Un hôpital militaire à Venise. Désinfectant, sueur fébrile, l’odeur insupportable de la gangrène. Le fils est allongé dans le dernier lit, il dort. La mère soulève la couverture par le bas. Deux jambes, deux pieds. Un, deux, trois, elle compte les orteils – jusqu’au dixième. Prudemment, elle remet la couverture en place : enfin, elle peut s’évanouir.
En hiver 1942/43, des soldats italiens en chaussures à semelles de carton fuyaient devant l’Armée rouge, des dizaines de milliers sont morts de froid. La retraite de Russie s’est gravée comme un traumatisme dans la mémoire collective de l’Italie – y compris dans la famille de Francesca Melandri. Son père a survécu.
Mais ce n’est qu’au début de 2022, lorsque les images et les lieux de la guerre en Ukraine sont omniprésents, qu’elle réalise : c’est surtout en Ukraine que son père a été. Que lui est-il vraiment arrivé là-bas, pourquoi était-il même là ?

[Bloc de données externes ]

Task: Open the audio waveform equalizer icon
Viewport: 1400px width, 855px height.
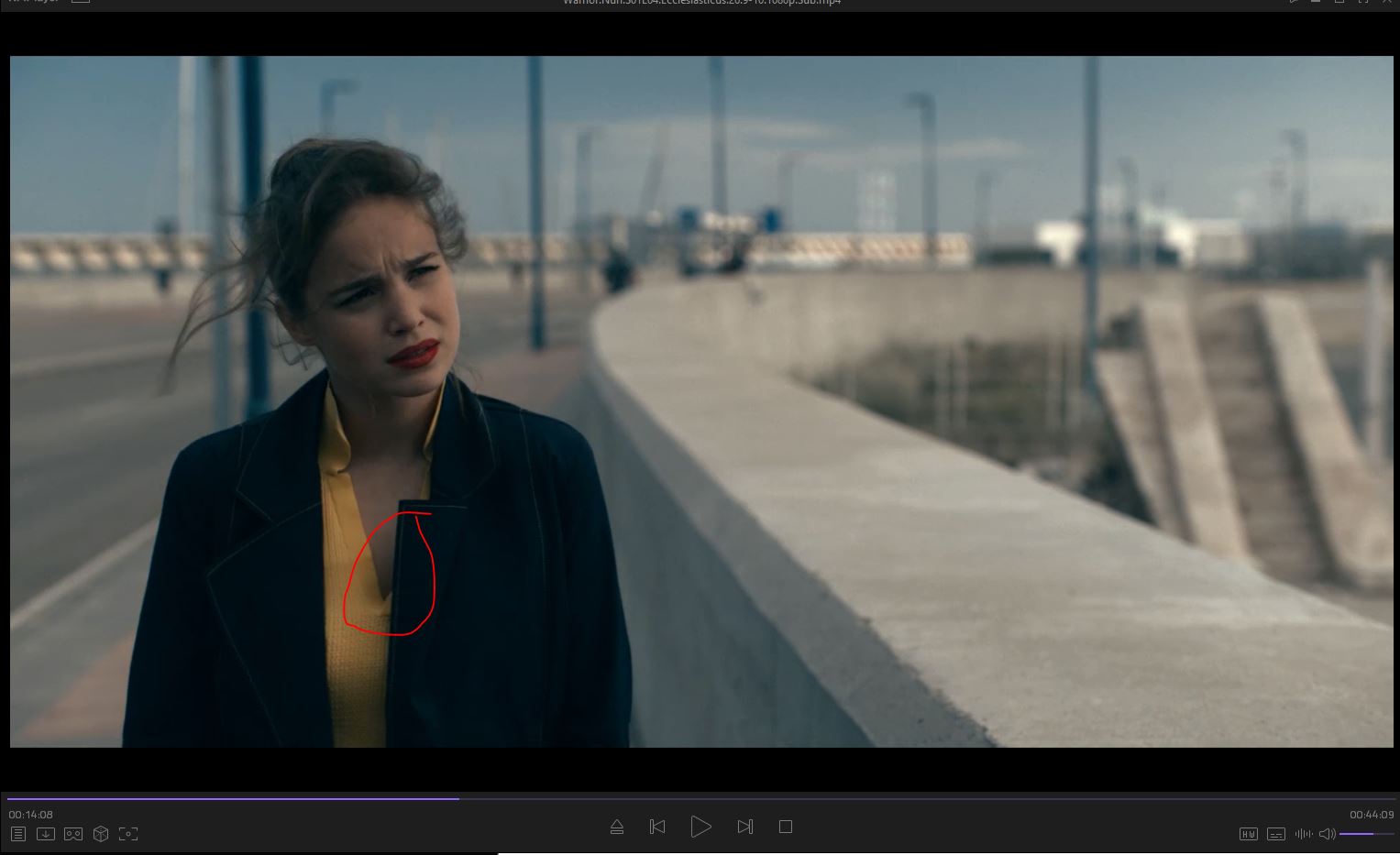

Les pieds froids de Francesca Melandri est un dialogue touchant avec un être cher : un livre intrépide sur ce que la guerre a causé hier comme aujourd’hui dans les corps et les esprits, sur le récit comme art de la survie – et notre devoir historique face à l’attaque contre l’Ukraine, de faire parler le silence.